6. Un método no terapéutico para retrasar o inhibir el envejecimiento de la piel de un sujeto, que comprende una etapa de administración tópica de una composición que comprende un péptido antienvejecimiento que tiene hasta 50 aminoácidos y que comprende la SECUENCIA ID NO.1 o una variante antienvejecimiento de la SECUENCIA ID NO.1, que tiene de 1 a 3 alteraciones de aminoácidos en comparación con la SECUENCIA ID NO.1, en la que la o cada alteración de aminoácido se selecciona de inserción, adición, deleción y sustitución de un aminoácido, en la piel del sujeto.

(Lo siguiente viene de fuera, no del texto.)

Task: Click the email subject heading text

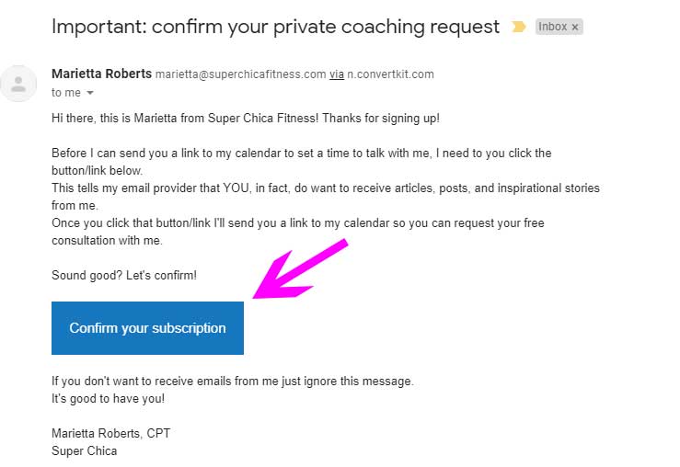Action: (x=275, y=27)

7. Un método no terapéutico para tratar o cuidar signos visibles de envejecimiento de la piel de un sujeto, que incluye una o más arrugas, marcas de estiramiento y círculos oscuros, sequedad, líneas finas, manchas de edades, manchas rojas, flacidez de la piel y afecciones causadas por exposición al sol, que incluyen quemaduras solares, estrés, contaminación y dieta, que comprende la aplicación tópica de una composición que comprende un péptido antienvejecimiento que tiene hasta 50 aminoácidos y que comprende la SECUENCIA ID NO. 1o una variante antienvejecimiento de la SECUENCIA ID NO. 1, que tiene de 1 a 3 alteraciones de aminoácidos en comparación con la SECUENCIA ID NO. 1, en la que la o cada alteración de aminoácido se selecciona de inserción, adición, deleción y sustitución de un aminoácido, en la piel del sujeto.

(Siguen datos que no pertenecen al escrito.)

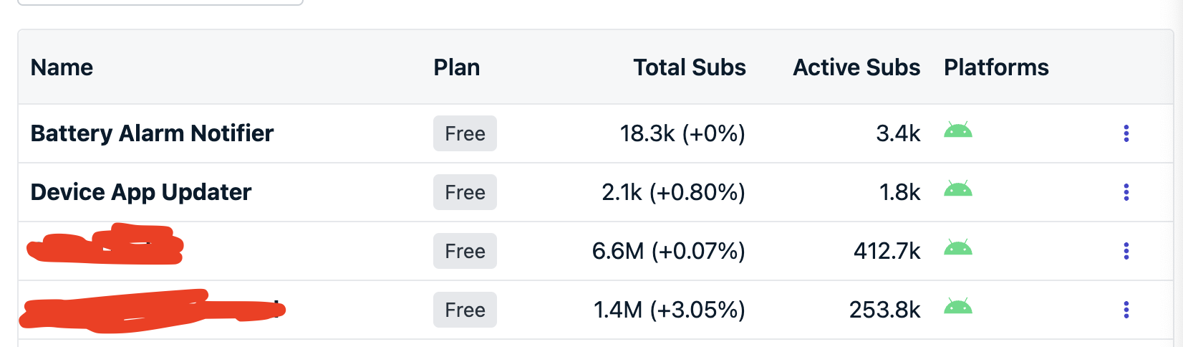Click Android icon in 412.7k active subs row

957,247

8. Una composición tópica que comprende un péptido antienvejecimiento que tiene hasta 50 aminoácidos y que comprende la SECUENCIA ID NO. 1 o una variante antienvejecimiento de la SECUENCIA ID NO. 1, que tiene de 1 a 3 alteraciones de aminoácidos en comparación con la SECUENCIA ID NO.1, en la que la o cada alteración de aminoácido se selecciona de inserción, adición, deleción y sustitución de un aminoácido, para su uso en el tratamiento de una herida en un mamífero en el que la composición se aplica por vía tópica a la herida en el mamífero.

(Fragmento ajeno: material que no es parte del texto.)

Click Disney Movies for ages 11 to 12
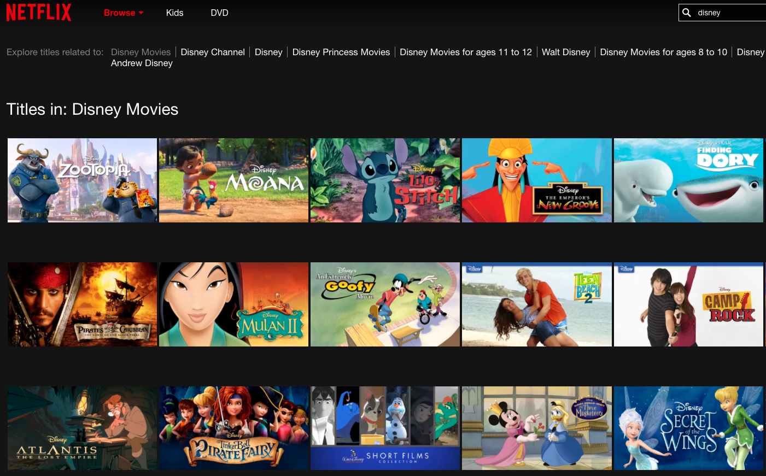This screenshot has height=476, width=766. point(465,52)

9. Un método no terapéutico para promover la recuperación muscular después del ejercicio en un sujeto, comprendiendo el método la administración de una composición que comprende un péptido que tiene actividad promotora de la síntesis de proteínas del músculo esquelético y hasta 50 aminoácidos y que comprende la SECUENCIA ID NO. 1 o una variante promotora de la síntesis de proteínas del músculo esquelético de la SECUENCIA ID NO.1, que tiene de 1 a 3 alteraciones de aminoácidos en comparación con la SECUENCIA ID NO.1, en la que la o cada alteración de aminoácido se selecciona de inserción, adición, deleción y sustitución de un aminoácido, al sujeto.

10. Un método no terapéutico para mejorar el rendimiento muscular, comprendiendo el método la administración de una composición que comprende un péptido que tiene actividad promotora de la síntesis de proteínas del músculo esquelético y hasta 50 aminoácidos y que comprende la SECUENCIA ID NO. 1 o una variante promotora de la síntesis de proteínas del músculo esquelético de la SECUENCIA ID NO.1, que tiene de 1 a 3 alteraciones de aminoácidos en comparación con la SECUENCIA ID NO. 1, en la que la o cada alteración de aminoácido se selecciona de inserción, adición, deleción y sustitución de un aminoácido, al sujeto.